Extract provided »
I am trying to convert a surface with pygame.Surface.convert(...) function. But receive the following error:

pygame.error: cannot convert without pygame.display initialized

Nevertheless, initializing pygame.display with pygame.display.init() is giving the following error:

pygame.error: Unable to open a console terminal

I have the rights to write to the screen as I am part of the video group, and cat /dev/urandom > /dev/fb0 is effectively displaying snow on the screen.

Also I tried setting up the SDL_... environment variable to fbcon or dummy but it doesn't help. I also tried keeping the root env with user su -m user and same result.

Reproduce the error

On a raspberrypi without XServer, connect an HDMI screen, install pygame.

import pygame
pygame.display.init()

Error message:
pygame.error: Unable to open a console terminal

Software Versions

python     3.7.3
pygame     1.9.4.post1
OS         Raspbian Buster
libsdl     2

Related

Solution to the problem

OpenVT

So it appears that the best solution, which meet all requirement I listed, is to use openvt .

How?

The procedure holds in a few bullet points:

1. Add User to tty group

As root, add your user to the group named tty , that will allow us to give it access to the TTYs.

# As root:
usermod -a -G tty $username

2. Give TTY access to users in group tty

Now that the user is part of the group tty we need it to be allowed to write on it, as openvt will use a tty. By default, the mode should be set at 620 we need to set it at 660 to allow the group to write on it.

# Edit file: /lib/udev/rules.d/50-udev-default.rules
SUBSYSTEM=="tty", KERNEL=="tty[0-9]*", GROUP="tty", MODE="0660"
#                                      ensure mode is 0660  ^

3. Set SDL environment variables

Inside your software, make sure to set up the environment variables of SDL.

import os
# ...
os.environ['SDL_VIDEODRIVER'] = 'fbcon'
os.environ["SDL_FBDEV"] = "/dev/fb0"

4. Reboot the Raspberry

Ok, you don't need a snippet for that.. Whether? Well ok.

# as root / with sudo
reboot

5. Start software with openvt

openvt (open Virtual Terminal) allows us to run the interface directly with screen access. This must be executed by the final user, in the same directory as the software (preferably).

Given information »

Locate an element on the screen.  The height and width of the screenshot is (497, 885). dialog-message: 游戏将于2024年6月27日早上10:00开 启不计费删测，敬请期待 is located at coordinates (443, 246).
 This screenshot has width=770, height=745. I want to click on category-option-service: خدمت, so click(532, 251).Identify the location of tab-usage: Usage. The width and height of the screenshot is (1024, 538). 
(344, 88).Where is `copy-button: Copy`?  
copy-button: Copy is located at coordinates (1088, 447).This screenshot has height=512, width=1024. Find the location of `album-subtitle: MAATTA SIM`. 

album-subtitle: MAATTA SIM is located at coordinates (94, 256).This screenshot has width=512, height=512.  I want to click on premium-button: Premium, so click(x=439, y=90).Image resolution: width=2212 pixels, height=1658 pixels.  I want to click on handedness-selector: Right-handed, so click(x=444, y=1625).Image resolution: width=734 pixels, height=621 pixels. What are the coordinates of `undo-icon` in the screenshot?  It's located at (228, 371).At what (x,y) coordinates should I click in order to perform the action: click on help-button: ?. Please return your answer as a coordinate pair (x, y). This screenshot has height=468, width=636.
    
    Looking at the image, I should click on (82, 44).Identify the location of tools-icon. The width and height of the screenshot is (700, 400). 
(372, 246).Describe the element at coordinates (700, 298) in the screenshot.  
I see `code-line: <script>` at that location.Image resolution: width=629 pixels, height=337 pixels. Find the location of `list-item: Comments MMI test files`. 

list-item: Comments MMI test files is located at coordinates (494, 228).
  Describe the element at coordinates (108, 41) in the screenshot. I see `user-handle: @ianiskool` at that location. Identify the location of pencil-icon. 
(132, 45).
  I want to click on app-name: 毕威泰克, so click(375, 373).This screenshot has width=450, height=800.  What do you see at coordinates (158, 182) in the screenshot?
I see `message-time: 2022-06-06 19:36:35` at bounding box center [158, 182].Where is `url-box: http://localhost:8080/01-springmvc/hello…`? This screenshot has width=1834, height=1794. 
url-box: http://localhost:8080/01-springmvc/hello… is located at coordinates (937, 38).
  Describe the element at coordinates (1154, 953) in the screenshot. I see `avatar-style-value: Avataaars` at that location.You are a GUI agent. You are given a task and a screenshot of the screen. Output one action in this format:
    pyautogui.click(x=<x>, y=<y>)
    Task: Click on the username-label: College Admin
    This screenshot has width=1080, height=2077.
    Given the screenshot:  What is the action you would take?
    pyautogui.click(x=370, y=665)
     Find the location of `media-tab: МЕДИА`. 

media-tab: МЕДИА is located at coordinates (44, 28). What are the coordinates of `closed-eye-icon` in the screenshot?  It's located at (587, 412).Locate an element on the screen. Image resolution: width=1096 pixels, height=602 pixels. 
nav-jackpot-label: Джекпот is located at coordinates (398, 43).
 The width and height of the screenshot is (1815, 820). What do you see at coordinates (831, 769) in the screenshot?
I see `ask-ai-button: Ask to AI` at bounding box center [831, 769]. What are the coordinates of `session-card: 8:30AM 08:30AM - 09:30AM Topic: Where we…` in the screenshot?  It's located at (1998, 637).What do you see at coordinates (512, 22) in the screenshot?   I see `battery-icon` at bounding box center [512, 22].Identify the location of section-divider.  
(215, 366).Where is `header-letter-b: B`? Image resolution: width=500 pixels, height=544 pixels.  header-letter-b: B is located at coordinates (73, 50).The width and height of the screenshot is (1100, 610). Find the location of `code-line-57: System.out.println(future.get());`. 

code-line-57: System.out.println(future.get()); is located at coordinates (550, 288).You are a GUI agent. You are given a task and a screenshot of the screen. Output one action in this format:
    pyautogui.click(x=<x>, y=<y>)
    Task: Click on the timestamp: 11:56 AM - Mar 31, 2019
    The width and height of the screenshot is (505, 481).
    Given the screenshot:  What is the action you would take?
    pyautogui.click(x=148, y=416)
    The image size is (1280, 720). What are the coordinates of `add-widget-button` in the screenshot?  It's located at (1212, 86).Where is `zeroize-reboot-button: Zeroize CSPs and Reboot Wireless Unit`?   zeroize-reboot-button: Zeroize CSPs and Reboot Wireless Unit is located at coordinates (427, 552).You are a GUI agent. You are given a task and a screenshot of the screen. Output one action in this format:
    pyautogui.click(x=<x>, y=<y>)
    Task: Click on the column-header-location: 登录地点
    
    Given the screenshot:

Activity list »
[A] In the pygame troubleshooting text, what mode must the tty rule be set to so that the group can write to the TTYs?
[B] Carry on the pygame troubleshooting text from its last sentence.

Outputs by task »
[A] 0660

[B]
openvt -s -- python3 ./interface.py

And that should work.
Of course you can then integrate this in a Linux service so it starts at boot. but you may need to add After: getty@tty1.service in the [Unit] section of the service file.

Well, it took me lots of time to figure that one out, so I hope it helps someone else as well.

The files in /dev/fb* are owned by root.

$ ls -l /dev/fb*
crw-rw---- 1 root video 29, 0 Jan 25 19:48 /dev/fb0
crw-rw---- 1 root video 29, 1 Jan 25 20:52 /dev/fb1

That's why You can't use it as a normal user, but only as a root as You mentioned in Your post.

As You can see, the allowed group is called video for both FrameBuffers.
Adding Your user into video group should solve Your issue:

usermod -a -G video username

I ran into the same problem trying to use pygame as a permanent display.

I decided have the pi autostart on boot, which works and starts your pygame code as root.

To activate autostart, add lines to start your code into

/etc/rc.local

above the exit 0 line.

For example (I have the code in '/opt/pygame_prototype/pg.py')

cd /opt/pygame_prototype
/usr/bin/python3 pg.py

Then on boot, the pi will not go to the login, but start the pygame program.

Note: Use the "apt get " installed pygame without a virtual environment, the newer pip installed version failed me.